Make an exact copy of all the records, one that contains none of the pictures.

## Information given
+++
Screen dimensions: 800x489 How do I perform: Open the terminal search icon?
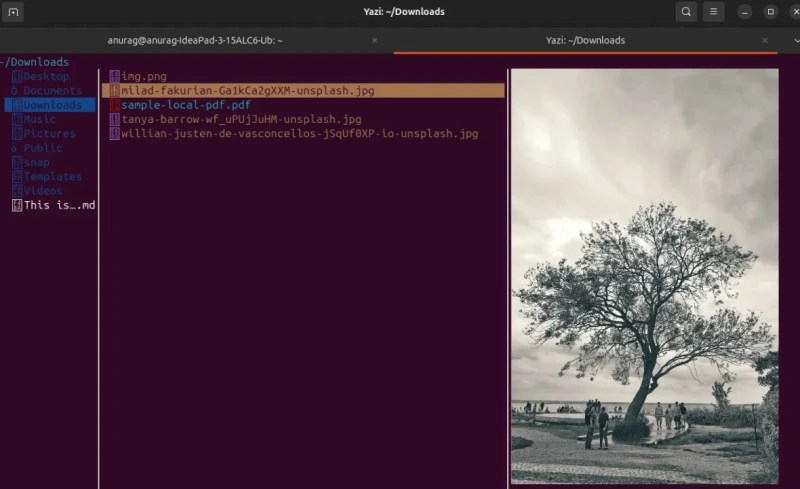686,11
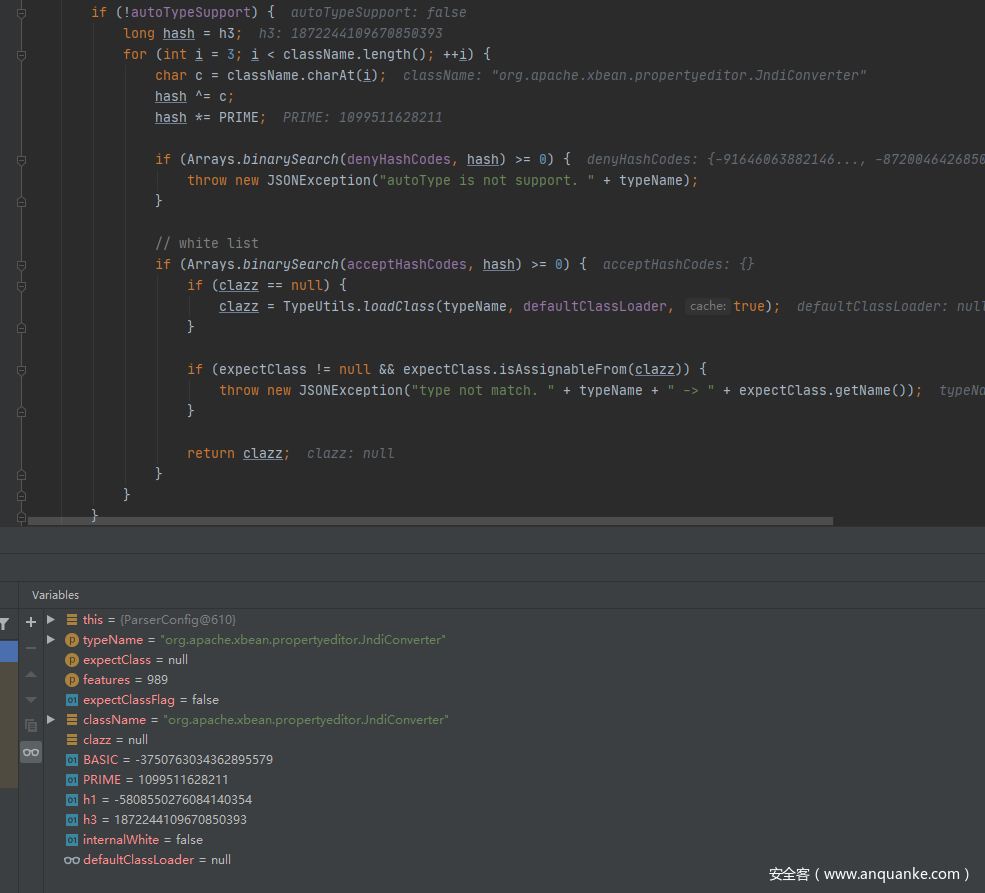This screenshot has height=893, width=985.
Task: Expand the className variable node
Action: [x=52, y=720]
+++
## Task response
Screen dimensions: 800x489 How do I perform: Open the terminal search icon?
686,11
This screenshot has height=893, width=985.
Task: Expand the className variable node
Action: [x=52, y=720]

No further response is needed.